[What the exercise asks]:
All entries must be transcribed exactly, down to the last character.

[Data records]:
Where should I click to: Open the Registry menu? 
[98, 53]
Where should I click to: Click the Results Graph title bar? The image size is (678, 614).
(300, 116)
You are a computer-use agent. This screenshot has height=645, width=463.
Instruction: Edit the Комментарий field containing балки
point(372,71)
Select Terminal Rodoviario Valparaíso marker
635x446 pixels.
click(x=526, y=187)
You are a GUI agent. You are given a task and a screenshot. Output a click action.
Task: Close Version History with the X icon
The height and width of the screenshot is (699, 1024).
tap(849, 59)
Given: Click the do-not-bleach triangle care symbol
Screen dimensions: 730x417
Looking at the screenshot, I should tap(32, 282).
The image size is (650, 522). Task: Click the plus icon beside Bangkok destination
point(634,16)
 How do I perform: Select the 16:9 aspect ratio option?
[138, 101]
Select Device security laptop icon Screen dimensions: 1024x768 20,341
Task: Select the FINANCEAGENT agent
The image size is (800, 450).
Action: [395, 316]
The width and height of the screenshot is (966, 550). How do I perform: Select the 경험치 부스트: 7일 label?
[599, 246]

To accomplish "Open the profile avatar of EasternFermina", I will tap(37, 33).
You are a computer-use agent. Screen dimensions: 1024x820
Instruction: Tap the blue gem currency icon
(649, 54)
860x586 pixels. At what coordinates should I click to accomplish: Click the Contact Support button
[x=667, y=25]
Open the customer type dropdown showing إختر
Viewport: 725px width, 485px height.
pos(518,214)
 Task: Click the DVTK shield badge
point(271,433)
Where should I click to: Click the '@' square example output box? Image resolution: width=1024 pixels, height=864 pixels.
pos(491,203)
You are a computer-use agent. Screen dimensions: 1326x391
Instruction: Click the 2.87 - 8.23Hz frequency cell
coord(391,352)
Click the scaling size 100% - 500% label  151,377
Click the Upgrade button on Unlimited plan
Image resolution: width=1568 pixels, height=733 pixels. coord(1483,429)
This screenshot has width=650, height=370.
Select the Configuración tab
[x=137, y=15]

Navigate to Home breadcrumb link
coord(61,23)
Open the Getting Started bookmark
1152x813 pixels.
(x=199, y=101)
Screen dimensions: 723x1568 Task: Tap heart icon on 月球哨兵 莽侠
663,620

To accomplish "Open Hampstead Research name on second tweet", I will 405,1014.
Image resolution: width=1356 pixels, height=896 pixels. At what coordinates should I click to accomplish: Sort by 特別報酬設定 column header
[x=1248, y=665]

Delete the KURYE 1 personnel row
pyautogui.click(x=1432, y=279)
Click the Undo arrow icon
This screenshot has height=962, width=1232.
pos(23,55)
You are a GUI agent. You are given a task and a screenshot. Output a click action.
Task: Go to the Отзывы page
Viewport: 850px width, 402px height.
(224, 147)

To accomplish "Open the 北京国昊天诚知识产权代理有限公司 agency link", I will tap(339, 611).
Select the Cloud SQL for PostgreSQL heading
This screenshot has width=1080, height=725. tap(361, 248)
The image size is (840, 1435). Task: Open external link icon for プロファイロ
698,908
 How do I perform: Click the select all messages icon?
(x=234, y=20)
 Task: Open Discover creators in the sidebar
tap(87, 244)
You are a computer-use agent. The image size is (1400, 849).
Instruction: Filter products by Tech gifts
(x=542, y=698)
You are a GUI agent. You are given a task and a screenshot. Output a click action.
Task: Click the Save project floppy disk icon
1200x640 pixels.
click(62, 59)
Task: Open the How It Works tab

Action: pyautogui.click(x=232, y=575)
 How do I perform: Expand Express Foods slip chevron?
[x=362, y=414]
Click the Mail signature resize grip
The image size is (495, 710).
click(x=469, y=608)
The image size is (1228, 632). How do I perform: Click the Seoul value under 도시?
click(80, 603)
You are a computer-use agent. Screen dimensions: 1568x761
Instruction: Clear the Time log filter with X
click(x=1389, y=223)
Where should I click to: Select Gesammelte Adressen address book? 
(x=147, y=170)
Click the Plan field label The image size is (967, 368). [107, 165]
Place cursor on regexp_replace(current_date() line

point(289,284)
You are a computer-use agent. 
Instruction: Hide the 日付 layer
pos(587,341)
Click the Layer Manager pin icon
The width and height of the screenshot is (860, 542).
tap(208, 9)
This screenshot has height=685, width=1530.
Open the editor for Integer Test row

[Solution for this exercise]:
Where should I click to: Open the Registry menu? 
[98, 53]
Where should I click to: Click the Results Graph title bar? The image size is (678, 614).
(300, 116)
You are a computer-use agent. This screenshot has height=645, width=463.
Instruction: Edit the Комментарий field containing балки
point(372,71)
Select Terminal Rodoviario Valparaíso marker
635x446 pixels.
click(x=526, y=187)
You are a GUI agent. You are given a task and a screenshot. Output a click action.
Task: Close Version History with the X icon
The height and width of the screenshot is (699, 1024).
tap(849, 59)
Given: Click the do-not-bleach triangle care symbol
Screen dimensions: 730x417
Looking at the screenshot, I should tap(32, 282).
The image size is (650, 522). Task: Click the plus icon beside Bangkok destination
point(634,16)
 How do I perform: Select the 16:9 aspect ratio option?
[138, 101]
Select Device security laptop icon Screen dimensions: 1024x768 20,341
Task: Select the FINANCEAGENT agent
The image size is (800, 450).
Action: [395, 316]
The width and height of the screenshot is (966, 550). How do I perform: Select the 경험치 부스트: 7일 label?
[599, 246]

To accomplish "Open the profile avatar of EasternFermina", I will tap(37, 33).
You are a computer-use agent. Screen dimensions: 1024x820
Instruction: Tap the blue gem currency icon
(649, 54)
860x586 pixels. At what coordinates should I click to accomplish: Click the Contact Support button
[x=667, y=25]
Open the customer type dropdown showing إختر
Viewport: 725px width, 485px height.
pos(518,214)
 Task: Click the DVTK shield badge
point(271,433)
Where should I click to: Click the '@' square example output box? Image resolution: width=1024 pixels, height=864 pixels.
pos(491,203)
You are a computer-use agent. Screen dimensions: 1326x391
Instruction: Click the 2.87 - 8.23Hz frequency cell
coord(391,352)
Click the scaling size 100% - 500% label  151,377
Click the Upgrade button on Unlimited plan
Image resolution: width=1568 pixels, height=733 pixels. coord(1483,429)
This screenshot has width=650, height=370.
Select the Configuración tab
[x=137, y=15]

Navigate to Home breadcrumb link
coord(61,23)
Open the Getting Started bookmark
1152x813 pixels.
(x=199, y=101)
Screen dimensions: 723x1568 Task: Tap heart icon on 月球哨兵 莽侠
663,620

To accomplish "Open Hampstead Research name on second tweet", I will 405,1014.
Image resolution: width=1356 pixels, height=896 pixels. At what coordinates should I click to accomplish: Sort by 特別報酬設定 column header
[x=1248, y=665]

Delete the KURYE 1 personnel row
pyautogui.click(x=1432, y=279)
Click the Undo arrow icon
This screenshot has height=962, width=1232.
pos(23,55)
You are a GUI agent. You are given a task and a screenshot. Output a click action.
Task: Go to the Отзывы page
Viewport: 850px width, 402px height.
(224, 147)

To accomplish "Open the 北京国昊天诚知识产权代理有限公司 agency link", I will tap(339, 611).
Select the Cloud SQL for PostgreSQL heading
This screenshot has width=1080, height=725. tap(361, 248)
The image size is (840, 1435). Task: Open external link icon for プロファイロ
698,908
 How do I perform: Click the select all messages icon?
(x=234, y=20)
 Task: Open Discover creators in the sidebar
tap(87, 244)
You are a computer-use agent. The image size is (1400, 849).
Instruction: Filter products by Tech gifts
(x=542, y=698)
You are a GUI agent. You are given a task and a screenshot. Output a click action.
Task: Click the Save project floppy disk icon
1200x640 pixels.
click(62, 59)
Task: Open the How It Works tab

Action: pyautogui.click(x=232, y=575)
 How do I perform: Expand Express Foods slip chevron?
[x=362, y=414]
Click the Mail signature resize grip
The image size is (495, 710).
click(x=469, y=608)
The image size is (1228, 632). How do I perform: Click the Seoul value under 도시?
click(80, 603)
You are a computer-use agent. Screen dimensions: 1568x761
Instruction: Clear the Time log filter with X
click(x=1389, y=223)
Where should I click to: Select Gesammelte Adressen address book? 
(x=147, y=170)
Click the Plan field label The image size is (967, 368). [107, 165]
Place cursor on regexp_replace(current_date() line

point(289,284)
You are a computer-use agent. 
Instruction: Hide the 日付 layer
pos(587,341)
Click the Layer Manager pin icon
The width and height of the screenshot is (860, 542).
tap(208, 9)
This screenshot has height=685, width=1530.
Open the editor for Integer Test row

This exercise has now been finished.